The influence resulting from a culture's collective belief in the power and ideals enshrined in a pilgrimage center
Another critical factor that predisposes humans to experience the miraculous at sacred sites is their beliefs concerning those sites. As Joseph Campbell states: "It is a fact that myths work upon us, whether consciously or unconsciously, as energy releasing, life-motivating, and directing agents." (37) Pilgrimage, then, is not only a visit to a particularly holy place, it also a relationship with the body of myths, legends, and beliefs associated with a place. This idea of a body of myths predisposing people to the power of sacred places is evident at religious festivals and pilgrimage celebrations, particularly those that have occurred since antiquity. Echoing this matter, one scholar states that…
The Hindu festival is sacred because it re-enacts in the present a primordial mythical time. It is a sacred drama which is not remembered, but reactualized; everyone who takes part is renewed by a return to the timeless 'beginning' - the eternal present - in which the myth has its roots. The festival relives a particular myth which either has relevance to a specific location, which celebrates the dawning and passing of the seasons, or which is the passion play of one of the gods or goddesses. The sacred time of the festival re-establishes the community within the divine order of the cosmos and, in asserting its divine origins, reaffirms the sanctity of human existence. (38)

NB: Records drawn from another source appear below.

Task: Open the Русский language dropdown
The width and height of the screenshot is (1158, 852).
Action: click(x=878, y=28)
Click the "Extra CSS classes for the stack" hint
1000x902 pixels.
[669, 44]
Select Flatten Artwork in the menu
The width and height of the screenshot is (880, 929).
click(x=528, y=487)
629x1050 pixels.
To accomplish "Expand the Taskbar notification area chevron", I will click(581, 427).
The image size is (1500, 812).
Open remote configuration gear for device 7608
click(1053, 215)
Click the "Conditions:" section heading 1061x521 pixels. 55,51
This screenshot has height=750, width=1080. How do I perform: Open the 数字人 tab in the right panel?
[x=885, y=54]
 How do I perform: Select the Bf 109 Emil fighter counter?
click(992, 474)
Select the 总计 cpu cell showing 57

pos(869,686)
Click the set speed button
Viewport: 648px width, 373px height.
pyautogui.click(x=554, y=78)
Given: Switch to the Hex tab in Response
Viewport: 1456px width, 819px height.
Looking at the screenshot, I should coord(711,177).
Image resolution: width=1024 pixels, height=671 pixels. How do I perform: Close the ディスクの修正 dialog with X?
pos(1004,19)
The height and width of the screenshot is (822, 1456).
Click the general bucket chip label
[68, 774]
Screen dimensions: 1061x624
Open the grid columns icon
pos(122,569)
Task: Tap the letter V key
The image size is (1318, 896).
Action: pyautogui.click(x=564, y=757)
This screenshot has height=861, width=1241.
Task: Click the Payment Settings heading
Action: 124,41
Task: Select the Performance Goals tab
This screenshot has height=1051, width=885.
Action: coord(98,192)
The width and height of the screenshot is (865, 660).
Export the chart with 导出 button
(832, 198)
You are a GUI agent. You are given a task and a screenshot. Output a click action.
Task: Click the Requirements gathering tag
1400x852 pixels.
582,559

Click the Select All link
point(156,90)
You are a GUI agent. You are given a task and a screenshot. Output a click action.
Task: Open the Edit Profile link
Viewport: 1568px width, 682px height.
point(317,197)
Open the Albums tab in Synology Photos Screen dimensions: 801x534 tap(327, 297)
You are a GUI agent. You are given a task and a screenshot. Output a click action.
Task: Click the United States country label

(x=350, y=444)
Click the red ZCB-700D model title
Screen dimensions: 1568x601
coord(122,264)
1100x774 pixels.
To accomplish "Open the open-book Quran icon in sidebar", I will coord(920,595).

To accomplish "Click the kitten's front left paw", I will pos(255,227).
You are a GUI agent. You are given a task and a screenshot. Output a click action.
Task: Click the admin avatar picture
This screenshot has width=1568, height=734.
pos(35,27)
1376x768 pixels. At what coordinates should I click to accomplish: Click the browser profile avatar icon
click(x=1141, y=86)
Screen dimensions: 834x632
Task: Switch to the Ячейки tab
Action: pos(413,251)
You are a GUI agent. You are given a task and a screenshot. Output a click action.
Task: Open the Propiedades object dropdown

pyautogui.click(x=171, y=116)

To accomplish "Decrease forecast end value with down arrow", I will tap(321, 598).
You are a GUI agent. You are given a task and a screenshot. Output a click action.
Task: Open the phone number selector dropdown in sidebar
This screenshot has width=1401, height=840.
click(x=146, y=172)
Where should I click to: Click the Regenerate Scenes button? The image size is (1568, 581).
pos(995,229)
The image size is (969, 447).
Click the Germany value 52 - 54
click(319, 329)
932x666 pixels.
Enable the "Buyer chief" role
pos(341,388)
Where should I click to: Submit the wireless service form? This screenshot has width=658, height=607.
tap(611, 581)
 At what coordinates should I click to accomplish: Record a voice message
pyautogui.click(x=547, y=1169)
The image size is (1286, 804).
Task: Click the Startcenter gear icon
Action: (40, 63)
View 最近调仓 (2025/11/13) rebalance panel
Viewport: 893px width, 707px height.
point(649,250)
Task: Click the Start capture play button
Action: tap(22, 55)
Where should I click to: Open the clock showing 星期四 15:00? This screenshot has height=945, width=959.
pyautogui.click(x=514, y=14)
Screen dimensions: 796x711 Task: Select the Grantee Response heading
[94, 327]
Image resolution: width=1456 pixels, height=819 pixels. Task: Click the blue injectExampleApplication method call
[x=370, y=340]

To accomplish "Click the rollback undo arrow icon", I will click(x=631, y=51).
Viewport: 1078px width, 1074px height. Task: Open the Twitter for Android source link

While pilgrimage shrines are usually discussed as distinct entities, they are also embedded within much greater socio-religious fields. As culturally constituted phenomena, holy places are intimately linked to the geographical, mythological, historical, social, religious, literary, artistic, political, and economic contexts from which they originated. The sacred place draws much of its potency from its position in these different contexts; some scholars feel a site cannot be analyzed separately from its contextual foundation.
A pilgrim's experience of a shrine begins long before his or her arrival at the shrine. Through such things as childhood stories, religious teachings, familiarity with regional and national myths, dramatic performances, literary accounts and conversation with persons who have made pilgrimages, individuals are introduced to holy places and their belief systems long before any sacred journeying begins. Discussing pilgrimage and sacred sites in China, Naquin and Chun-fang Yu explain that…
information about pilgrimage sites was often transmitted in ephemeral forms: oral accounts by pilgrims, miracle tales, scriptures, woodblock prints, paintings and albums, maps, sketches, drawings, travel essays, novels, pilgrimage association announcements, guide books, historical and geographical studies. These different media prepared the pilgrim for the journey to come. (39)
In addition to preparing the pilgrim for the pilgrimage, these forms also inculcate and intensify peoples' beliefs concerning the mystique and power of a sacred place. Such faith is highly influential in opening the heart and mind to an experience of the miraculous.